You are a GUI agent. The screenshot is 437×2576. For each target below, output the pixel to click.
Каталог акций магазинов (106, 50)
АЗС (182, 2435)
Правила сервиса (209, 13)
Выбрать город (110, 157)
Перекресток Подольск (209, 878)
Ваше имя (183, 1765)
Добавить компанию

# WORK REQUEST
All of the material above must be transcribed exactly, with no line dropped.

# TASK RESULT
You are a GUI agent. The screenshot is 437×2576. For each target below, output the pixel to click.
Каталог акций магазинов (106, 50)
АЗС (182, 2435)
Правила сервиса (209, 13)
Выбрать город (110, 157)
Перекресток Подольск (209, 878)
Ваше имя (183, 1765)
Добавить компанию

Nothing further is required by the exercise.